Message Too Old, No Replies

Search37

         

keyplyr

7:56 pm on Aug 27, 2017 (gmt 0)

WebmasterWorld Senior Member 10+ Year Member Top Contributors Of The Month




UA: Search37/1.2 (http://www.search37.com; info@search37.com)
Protocol: HTTP/1.1
Robots.txt: Yes
Host: ovh.net
91.121.0.0 - 91.121.255.255
91.121.0.0/16

keyplyr

12:16 am on Aug 28, 2017 (gmt 0)

WebmasterWorld Senior Member 10+ Year Member Top Contributors Of The Month



They need an info page to tell site owners & webmasters:
1.) Who they are?
2.) What they're after at our sites?
3.) What they will do with the data they retrieve?
4.) Why we should allow them to take our property.

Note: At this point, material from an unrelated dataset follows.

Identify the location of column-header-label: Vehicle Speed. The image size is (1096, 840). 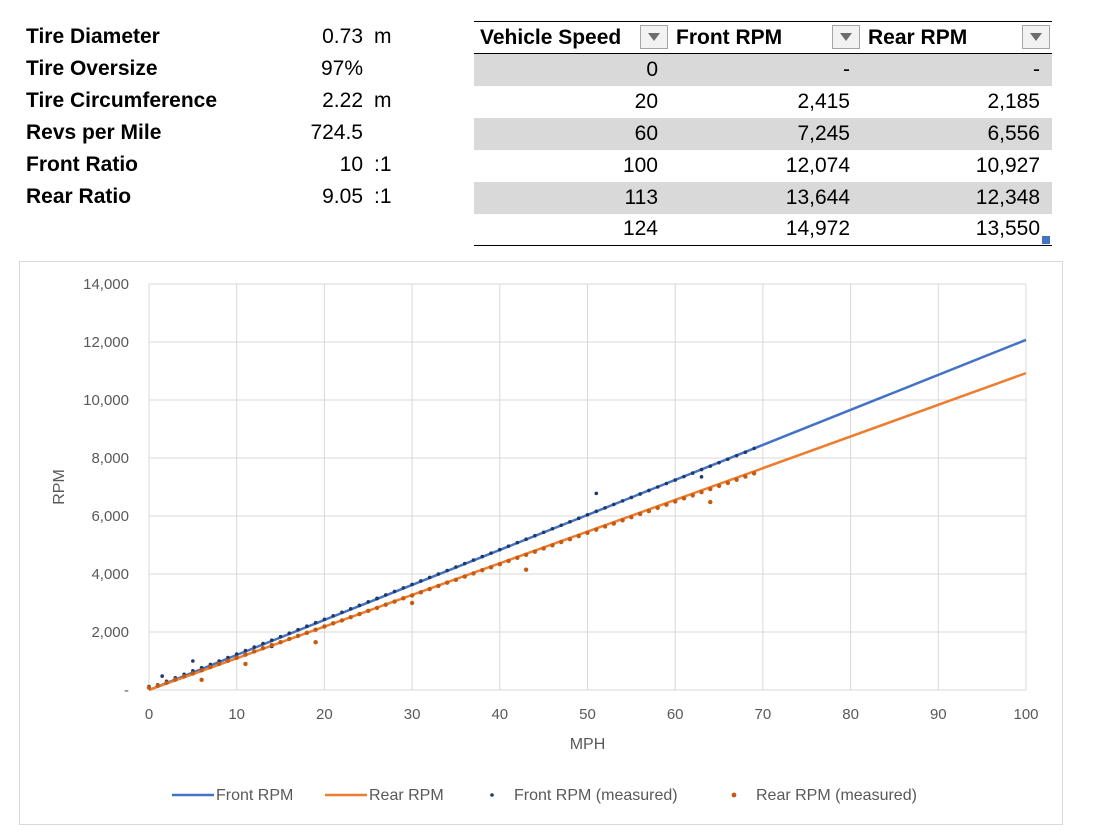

How does it benefit us?

lucy24

7:56 pm on Aug 28, 2017 (gmt 0)

WebmasterWorld Senior Member 10+ Year Member Top Contributors Of The Month



To refresh my memory: In these posts, "robots.txt" means only that they asked for it, not necessarily that they honor its contents, or even ask before their first page request?

keyplyr

8:16 pm on Aug 28, 2017 (gmt 0)

WebmasterWorld Senior Member 10+ Year Member Top Contributors Of The Month



Yes, robots.txt was requested, period.

As far as User Agent Documentation, IMO anything further would get into vague scenarios and interpretations. So whether the bot followed the intentions of the robots.txt directives or not, would be on a case by case validation.

This is why I personally think the robots.txt is outdated. The web has moved on and most agents have no use for it since it doesn't apply to them. It was never a standard despite the efforts toward making it that.